Mais do que a oposição, desafio de Gleisi deverá ser o PMDB

Jose Roberto de Toledo

07 de junho de 2011 | 21h00

A nomeação da senadora Glesi Hoffmann (PT-PR) para o lugar de Antonio Palocci na Casa Civil tem uma dose de surpresa, mas não chega a ser uma invencionice da presidente Dilma Rousseff.
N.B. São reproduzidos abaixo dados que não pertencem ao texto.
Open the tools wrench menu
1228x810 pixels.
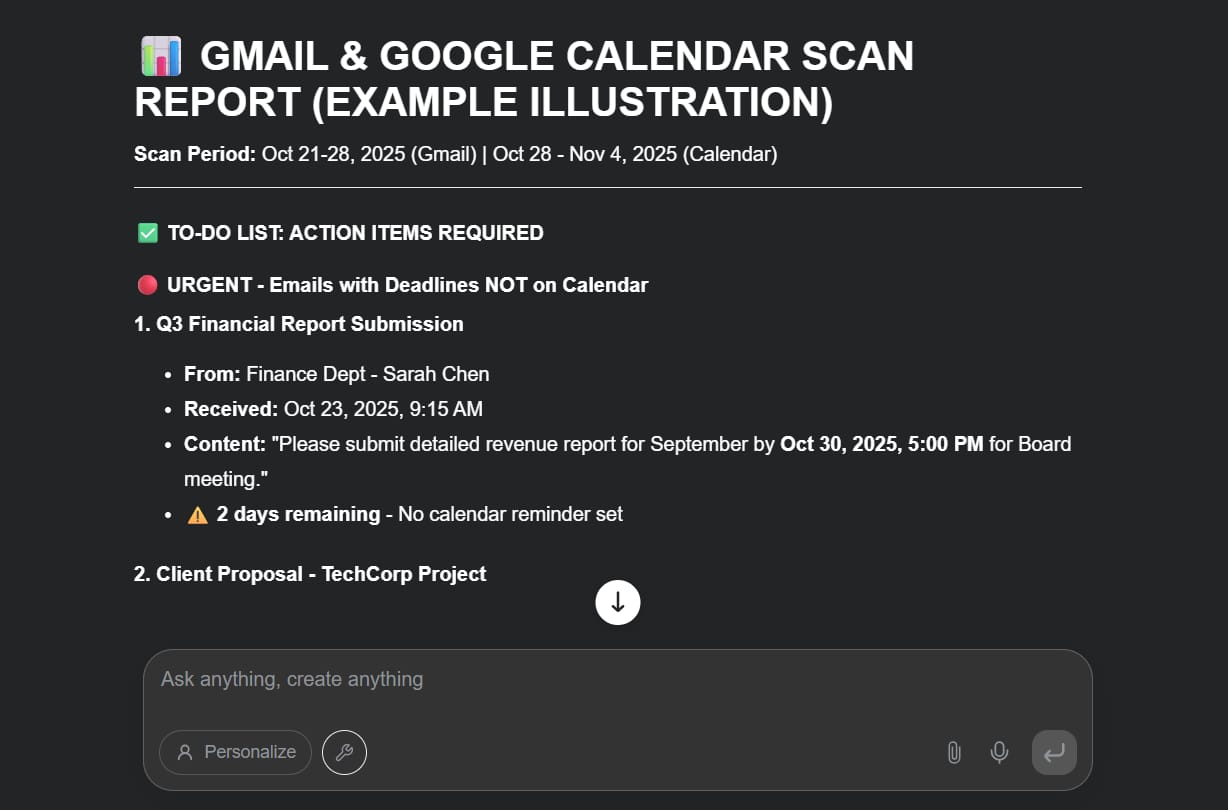(x=344, y=753)
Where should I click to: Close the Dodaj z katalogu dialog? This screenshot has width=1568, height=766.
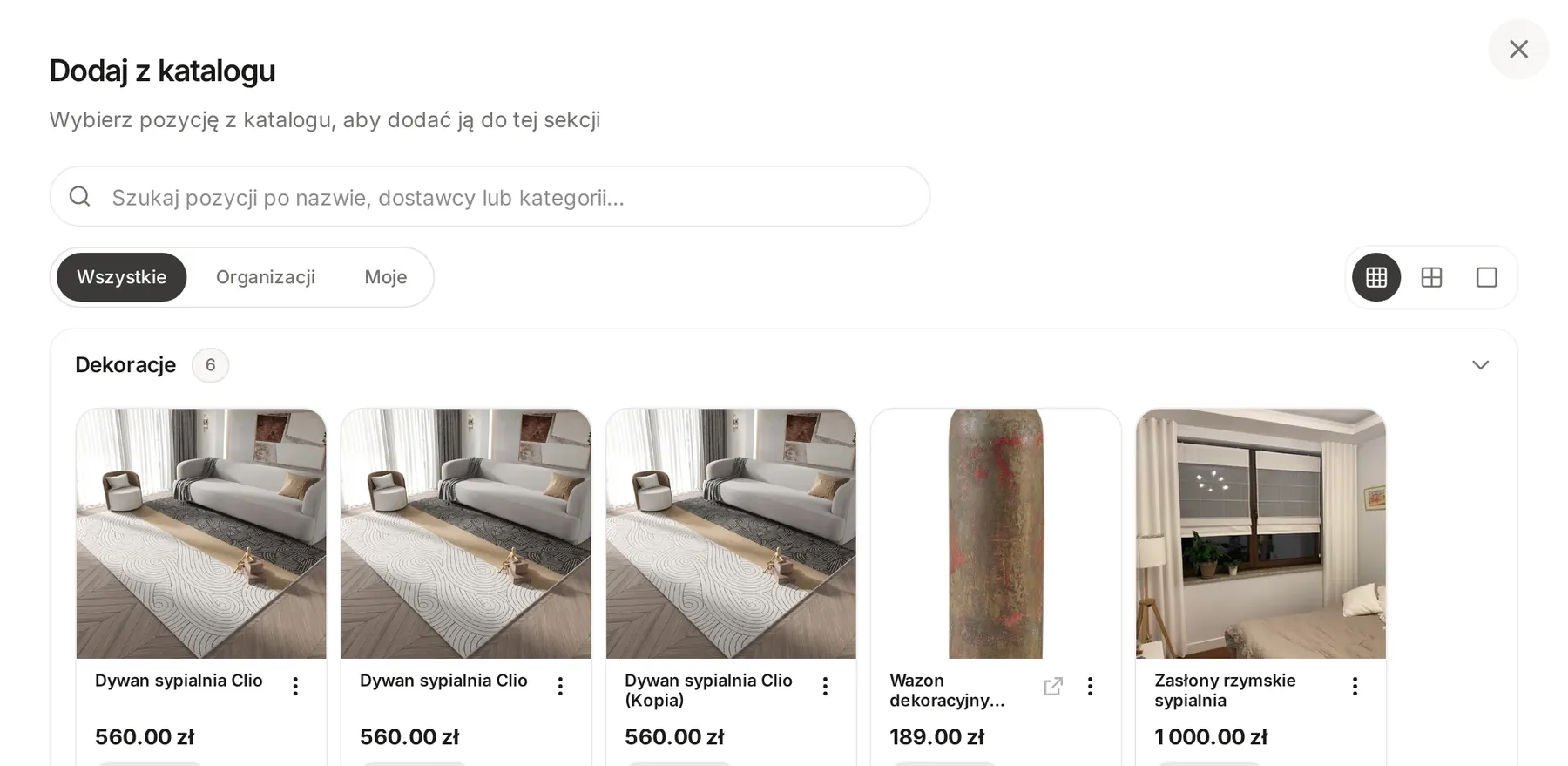[1518, 50]
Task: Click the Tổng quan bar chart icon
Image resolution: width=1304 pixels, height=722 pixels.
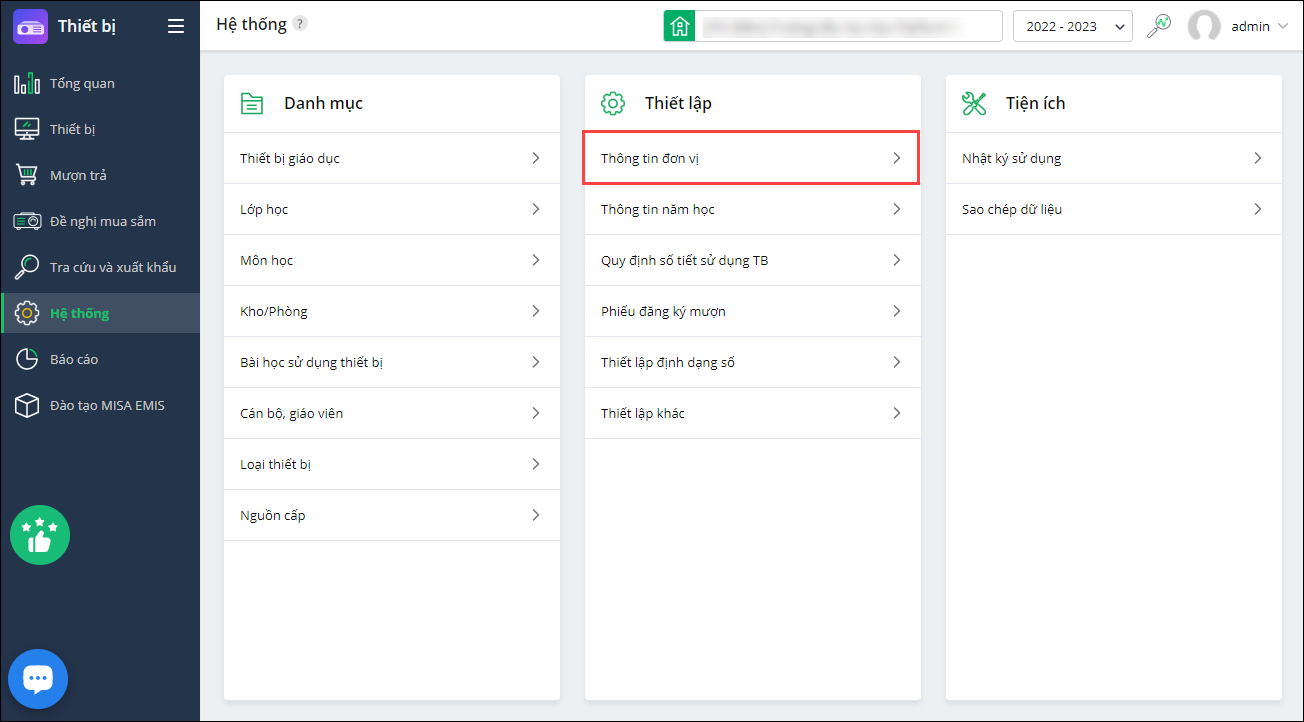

Apesar de estar no primeiro mandato,  Gleisi conhece o Congresso. Nos anos 90, foi chefe de gabinete de seu marido, o ministro Paulo Bernardo (Comunicações), quando este era deputado federal. Nessa época, Gleisi se especializou em analisar o Orçamento Geral da União e se tornou referência entre os jornalistas que cobriam a Câmara. Já no governo Lula ela foi diretora de Itaipu, uma estatal onde há pressões políticas binacionais: brasileiras e paraguaias.

As duas experiências profissionais devem ter ensinado a nova ministra a lidar com pedidos de parlamentares, algo muito útil para um chefe da Casa Civil. Mesmo assim, haverá desconfiança quanto à capacidade da nova ministra manejar um posto que derrubou seus dois últimos ocupantes.

Apesar de logo na primeira entrevista Gleisi ter dito que a missão que lhe foi confiada por Dilma é cuidar da gestão, do andamento dos projetos no governo, é impossível dissociar a Casa Civil da articulação política. Como é a última instância para uma demanda chegar à presidente, todos os políticos assediam o ministro de turno. Das nomeações às prioridades orçamentárias, o poder passa pela Casa Civil.

O maior problema de Gleisi não deverá ser a oposição, mas os aliados peemedebistas, a começar de outro senador paranaense, o ex-governador Roberto Requião, que não é exatamente um fã da sua conterrânea. Costurar a esgarçada base aliada é uma tarefa difícil e vai requerer muito jogo de cintura da nova ministra. Não deve demorar para o PMDB colocar Gleisi em teste.